In the recent months, cryptocurrency – especially Bitcoin – has been in the news, primarily due to the steep rally its price has experienced. And while cryptocurrency has as many naysayers as its supporters, one thing is for certain: the underlying technological innovation – blockchain – is a breakthrough in the way data is stored and transactions are recorded, with potential ramifications across multiple different industries and applications.
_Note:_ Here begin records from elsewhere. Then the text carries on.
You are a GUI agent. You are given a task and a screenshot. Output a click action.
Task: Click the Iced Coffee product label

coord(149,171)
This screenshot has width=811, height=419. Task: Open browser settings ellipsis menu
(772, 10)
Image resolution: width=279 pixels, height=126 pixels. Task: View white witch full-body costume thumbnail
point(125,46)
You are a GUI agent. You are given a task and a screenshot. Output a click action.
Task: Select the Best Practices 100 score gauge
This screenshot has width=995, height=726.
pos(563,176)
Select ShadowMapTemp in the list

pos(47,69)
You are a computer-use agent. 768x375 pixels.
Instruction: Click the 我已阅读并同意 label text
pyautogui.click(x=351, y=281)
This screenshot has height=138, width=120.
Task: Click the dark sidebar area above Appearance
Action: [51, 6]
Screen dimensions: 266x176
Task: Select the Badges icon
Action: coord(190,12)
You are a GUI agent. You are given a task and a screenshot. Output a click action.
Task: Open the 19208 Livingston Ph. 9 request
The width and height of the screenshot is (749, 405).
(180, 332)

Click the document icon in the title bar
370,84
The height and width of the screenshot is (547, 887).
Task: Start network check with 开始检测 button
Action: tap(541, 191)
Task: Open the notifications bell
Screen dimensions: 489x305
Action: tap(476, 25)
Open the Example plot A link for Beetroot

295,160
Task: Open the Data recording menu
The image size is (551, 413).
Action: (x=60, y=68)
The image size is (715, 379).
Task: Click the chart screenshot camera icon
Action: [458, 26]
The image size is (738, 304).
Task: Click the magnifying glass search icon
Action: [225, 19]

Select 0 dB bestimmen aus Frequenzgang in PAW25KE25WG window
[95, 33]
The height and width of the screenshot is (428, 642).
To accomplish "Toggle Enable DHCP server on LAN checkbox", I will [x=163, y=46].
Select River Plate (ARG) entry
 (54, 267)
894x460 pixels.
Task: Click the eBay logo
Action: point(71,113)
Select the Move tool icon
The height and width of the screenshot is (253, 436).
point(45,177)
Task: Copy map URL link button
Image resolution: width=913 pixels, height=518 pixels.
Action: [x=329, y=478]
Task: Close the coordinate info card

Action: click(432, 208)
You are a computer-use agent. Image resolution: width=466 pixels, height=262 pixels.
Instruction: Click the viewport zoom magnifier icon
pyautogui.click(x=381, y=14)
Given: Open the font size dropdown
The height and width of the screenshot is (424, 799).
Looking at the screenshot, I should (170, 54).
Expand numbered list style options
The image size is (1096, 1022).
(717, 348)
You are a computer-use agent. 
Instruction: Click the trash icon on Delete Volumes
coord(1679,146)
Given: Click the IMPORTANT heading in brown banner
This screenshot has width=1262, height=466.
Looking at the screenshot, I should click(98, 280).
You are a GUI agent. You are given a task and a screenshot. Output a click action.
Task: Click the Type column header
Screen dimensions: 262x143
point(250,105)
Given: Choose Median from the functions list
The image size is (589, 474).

Building trust through blockchain
While it seems complicated, it is easier to think of blockchain as a database – with key differences in the way the data is stored. Each block of data in a blockchain contains a highly encrypted list of entries followed by a hash, and an exact timestamp of when it was added to the database. A chain of such blocks creates an irreversible timeline of data that is set in stone. This data cannot be changed without changing the data in all the blocks in the chain – thus making it a trustworthy record, especially when implemented in a distributed fashion.
If a change is entered in a block, all the computers in the entire network check to see if the change is valid. In the case of Bitcoin, these computers are highly distributed across the globe and owned by multiple individuals or groups of individuals – making it extremely difficult to tamper with. By combining encryption, decentralization, a multitude of stakeholders and community control, this system is nearly un-hackable.
In this fashion, blockchain technology promises to build an automatic, trustworthy ledger which can capture a record of transactions or events that is immutable and transparent. It does so without the need for intermediaries to verify the authenticity of the transaction, which are typically required in today’s payment systems.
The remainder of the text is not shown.